Justice Horace Harmon Lurton
Today’s Justice of the Day is: HORACE HARMON LURTON. Justice Lurton was born on this day, February 26, in 1844.
Justice Lurton was born in Newport Kentucky, but raised in Tennessee, the state from which he would be appointed to the Supreme Court of the United States. He fought for the Confederacy in the Civil War as a sergeant major with the 5th Tennessee Infantry, the 2nd Kentucky Infantry and the 3rd Kentucky Cavalry. Justice Lurton was captured twice and escaped once during the war, before his mother persuaded President Abraham Lincoln to release him to her custody after his second term in captivity. He then attended Douglas University in Chicago, Illinois, and later graduated from the Cumberland School of Law with an LL.B. in 1867.

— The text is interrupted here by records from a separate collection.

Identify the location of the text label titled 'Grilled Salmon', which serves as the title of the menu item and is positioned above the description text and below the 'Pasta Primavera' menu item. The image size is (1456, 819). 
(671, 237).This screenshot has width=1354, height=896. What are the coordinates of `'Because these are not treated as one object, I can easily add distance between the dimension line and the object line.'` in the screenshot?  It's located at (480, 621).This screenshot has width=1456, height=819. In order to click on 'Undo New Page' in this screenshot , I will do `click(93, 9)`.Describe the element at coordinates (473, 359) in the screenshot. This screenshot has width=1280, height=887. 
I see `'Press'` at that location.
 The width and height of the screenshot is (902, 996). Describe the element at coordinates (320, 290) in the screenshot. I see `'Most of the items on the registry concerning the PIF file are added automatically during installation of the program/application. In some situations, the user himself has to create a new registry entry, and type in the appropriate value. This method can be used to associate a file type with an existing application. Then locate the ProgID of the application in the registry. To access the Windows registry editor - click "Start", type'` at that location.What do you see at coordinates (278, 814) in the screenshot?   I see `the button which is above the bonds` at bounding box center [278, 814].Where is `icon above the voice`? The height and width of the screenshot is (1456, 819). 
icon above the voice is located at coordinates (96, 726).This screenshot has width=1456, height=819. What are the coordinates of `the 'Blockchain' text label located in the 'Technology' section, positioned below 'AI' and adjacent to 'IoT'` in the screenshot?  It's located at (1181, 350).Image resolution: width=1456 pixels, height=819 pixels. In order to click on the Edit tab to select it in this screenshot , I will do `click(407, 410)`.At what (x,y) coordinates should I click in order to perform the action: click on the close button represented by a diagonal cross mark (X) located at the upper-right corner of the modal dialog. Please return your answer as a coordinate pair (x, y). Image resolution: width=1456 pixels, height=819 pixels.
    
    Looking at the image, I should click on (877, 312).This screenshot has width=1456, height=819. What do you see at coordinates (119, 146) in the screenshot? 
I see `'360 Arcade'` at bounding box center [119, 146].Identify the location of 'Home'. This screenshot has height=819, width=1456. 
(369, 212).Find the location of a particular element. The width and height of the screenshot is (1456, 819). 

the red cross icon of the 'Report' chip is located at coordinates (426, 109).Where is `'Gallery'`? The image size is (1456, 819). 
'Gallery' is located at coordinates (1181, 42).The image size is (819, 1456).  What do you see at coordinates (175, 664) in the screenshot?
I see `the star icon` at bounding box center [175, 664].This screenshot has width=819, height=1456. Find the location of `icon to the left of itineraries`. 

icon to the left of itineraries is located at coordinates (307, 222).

Immediately after graduation, Justice Lurton began working in private practice in his adopted home town of Clarksville, Tennessee (from 1867 to 1875, and then from 1878 to 1886); he was Chancellor of the Tennessee Chancery Court during the three year-long break in his career as a private attorney (specifically, from 1875 to 1878). He served as a Justice of the Tennessee Supreme Court from 1886 to 1893, the year he was appointed by President Grover Cleveland to succeed then-Judge Howell Edmunds Jackson (who had recently been elevated to the SCUS) of the United States Court of Appeals for the Sixth Circuit. Justice Lurton would go on to hold that office until his own elevation to the SCUS; during that time he was also Dean of the law department at Vanderbilt University (from 1905 to 1909).
Justice Lurton was nominated President William Howard Taft on December 13, 1909, to a seat vacated by Justice Rufus Wheeler Peckham. He was confirmed by the United States Senate on December 20, and received his commission that day. Justice Lurton took the Judicial Oath to officially join the SCUS on January 3, 1910, and served on the White Court. His service was terminated on July 12, 1914, due to his death.
Justice Lurton is not particularly well-remembered today, perhaps owing to the relative brevity of his tenure. While on the bench he focused much of his energy on cases related to procedural issues and employer liability.